The new paving will cover about a mile of Burns Road and about 1.25 miles of Primera Road, both areas located west of the city. Project planners say they hope the improvements will not just smooth out the roads, but help mitigate flooding problems which have hit the city hard.

“Primera Road, it consists of removing the existing concrete pavement that’s there and kind of going with a more modern, up-to-date type of standard roadway facility, widening it out for safety purposes, and also improving the roadside ditches, cleaning, re-grading and shaping the roadside ditches,” said Chris Rodriguez, an employee at GDJ Engineering. “As part of that also, replacing some of the driveway pipes, especially ones that on some of the driveways are lacking.”

Rodriguez said much of the same is in store for Burns Road, which also will be an overlay and will be widened, and ditches will be cleaned, re-graded and re-shaped.

“As you all know, funding is not always available all the time, so it’s very important for Cameron County, in my opinion, and it’s very important in the opinion of the Cameron County Commissioners Court, that as county government we reach out to our small communities and we help,” Ruiz said.

“Weather permitting we should be in and out in, how long Chris? About two weeks? No?
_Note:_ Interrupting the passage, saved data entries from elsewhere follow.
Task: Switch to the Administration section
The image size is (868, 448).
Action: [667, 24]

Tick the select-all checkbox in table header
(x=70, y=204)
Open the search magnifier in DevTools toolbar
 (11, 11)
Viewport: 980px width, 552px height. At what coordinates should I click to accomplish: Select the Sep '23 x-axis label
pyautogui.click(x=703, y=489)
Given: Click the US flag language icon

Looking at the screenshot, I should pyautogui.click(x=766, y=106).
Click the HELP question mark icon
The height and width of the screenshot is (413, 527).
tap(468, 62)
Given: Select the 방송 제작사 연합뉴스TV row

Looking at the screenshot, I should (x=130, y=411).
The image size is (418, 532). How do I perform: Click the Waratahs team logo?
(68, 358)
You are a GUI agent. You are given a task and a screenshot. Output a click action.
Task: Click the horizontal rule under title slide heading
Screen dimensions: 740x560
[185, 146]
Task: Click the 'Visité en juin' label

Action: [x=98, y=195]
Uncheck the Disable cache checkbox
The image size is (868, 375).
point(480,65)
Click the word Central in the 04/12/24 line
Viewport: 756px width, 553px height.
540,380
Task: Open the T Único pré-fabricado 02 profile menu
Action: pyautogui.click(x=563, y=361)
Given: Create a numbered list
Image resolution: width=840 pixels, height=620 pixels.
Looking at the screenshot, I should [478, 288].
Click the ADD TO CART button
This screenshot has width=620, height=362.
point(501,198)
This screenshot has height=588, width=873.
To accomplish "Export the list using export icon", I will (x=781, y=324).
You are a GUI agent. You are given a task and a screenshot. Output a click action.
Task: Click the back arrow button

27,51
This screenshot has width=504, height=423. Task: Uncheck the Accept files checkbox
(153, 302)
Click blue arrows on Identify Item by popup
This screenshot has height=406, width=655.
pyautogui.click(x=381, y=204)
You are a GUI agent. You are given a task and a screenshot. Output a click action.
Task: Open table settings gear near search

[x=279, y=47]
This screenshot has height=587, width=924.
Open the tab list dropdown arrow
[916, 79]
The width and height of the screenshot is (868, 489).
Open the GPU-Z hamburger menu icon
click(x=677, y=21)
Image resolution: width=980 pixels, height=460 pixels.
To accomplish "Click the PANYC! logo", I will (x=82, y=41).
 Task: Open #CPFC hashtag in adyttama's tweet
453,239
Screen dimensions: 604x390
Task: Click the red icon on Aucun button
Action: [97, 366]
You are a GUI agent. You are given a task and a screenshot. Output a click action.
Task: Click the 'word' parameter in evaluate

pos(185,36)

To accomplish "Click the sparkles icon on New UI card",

It’s not two weeks, it’s not two months, it’s going to possibly be, weather permitting, anywhere between five to eight months,” Ruiz said to laughter from the crowd.

Former Primera mayor Pat Patterson said his city has worked for the road rehabilitation project announced Wednesday for some time.

“This road here has been on a project list for the last six years,” Patterson said. “It took a long time, they had to get the money to do it, but I thank the (county) mayor today and the commissioners today that they did pass the resolution to get this done.”

Treviño referenced the two flood events that severely impacted Primera residents, saying lining up funding to help alleviate situations like Primera’s is frustrating for all involved because things take time.

“For those two years running you had two 500-year storms one year after the other,” Treviño said. “Gus and I said, how in the heck can they call it 500-year storms if we’re going to be having them every year?

“It’s tough. Because we see the need, we know that the need is here all throughout Cameron County …,” the judge added. “We have a dollar to spend and we have literally ten thousand, or a hundred thousand dollars, worth of need. How do you get that dollar to cover all that? You can’t, you can’t. So you do the best you can.”